» Instructions to follow
Report the number of lines in the entries below that include the word "click", and nothing else.

Records for the task section start

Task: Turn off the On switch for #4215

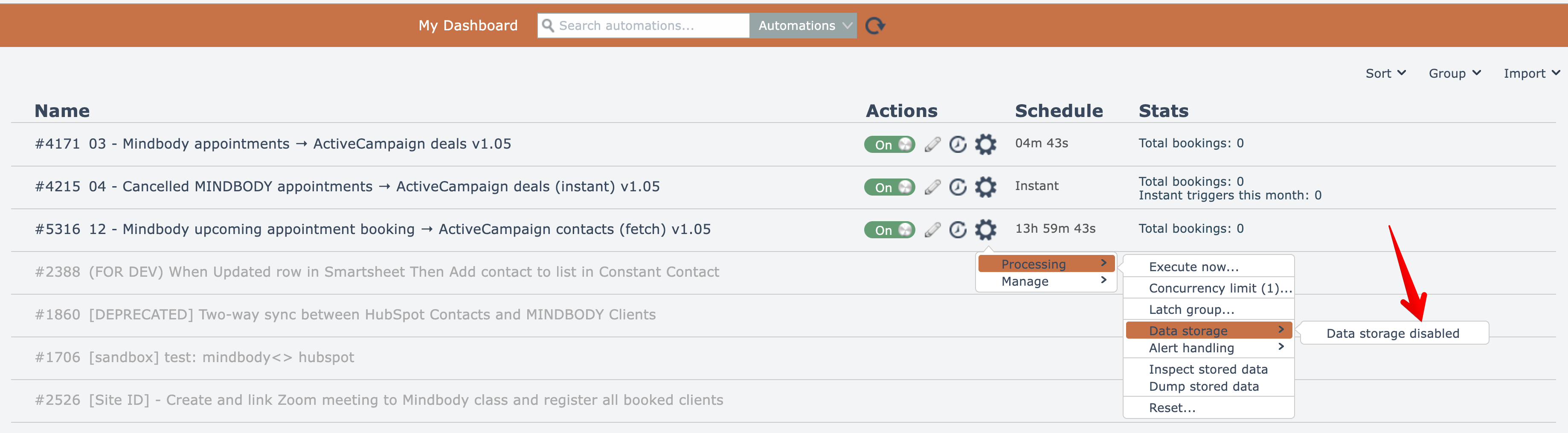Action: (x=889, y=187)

Records for the task section end
Records for the task section start

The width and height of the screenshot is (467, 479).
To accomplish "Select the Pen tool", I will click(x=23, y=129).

Records for the task section end
Records for the task section start

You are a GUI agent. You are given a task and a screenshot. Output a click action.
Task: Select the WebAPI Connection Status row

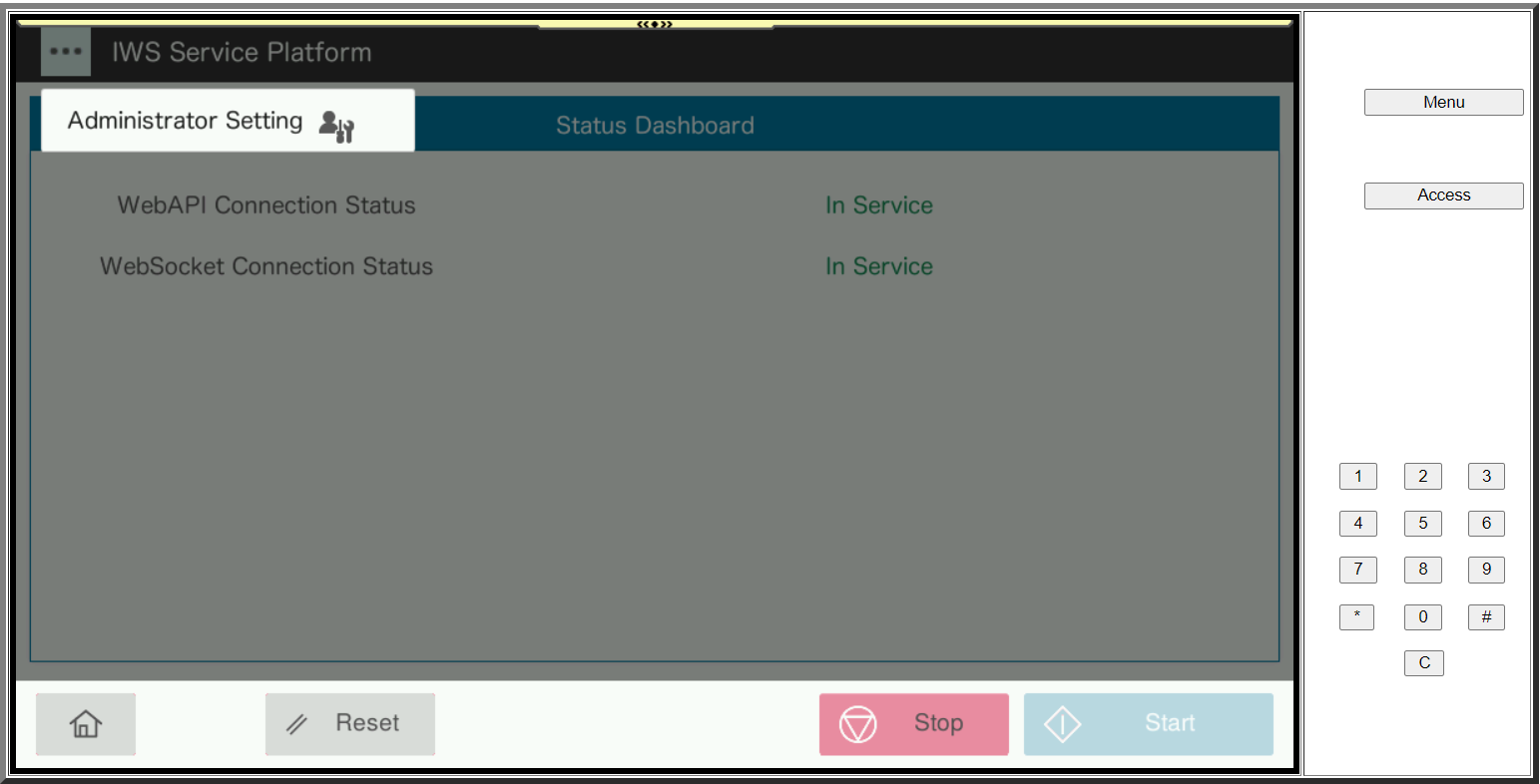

Records for the task section end

» Exercise answer
2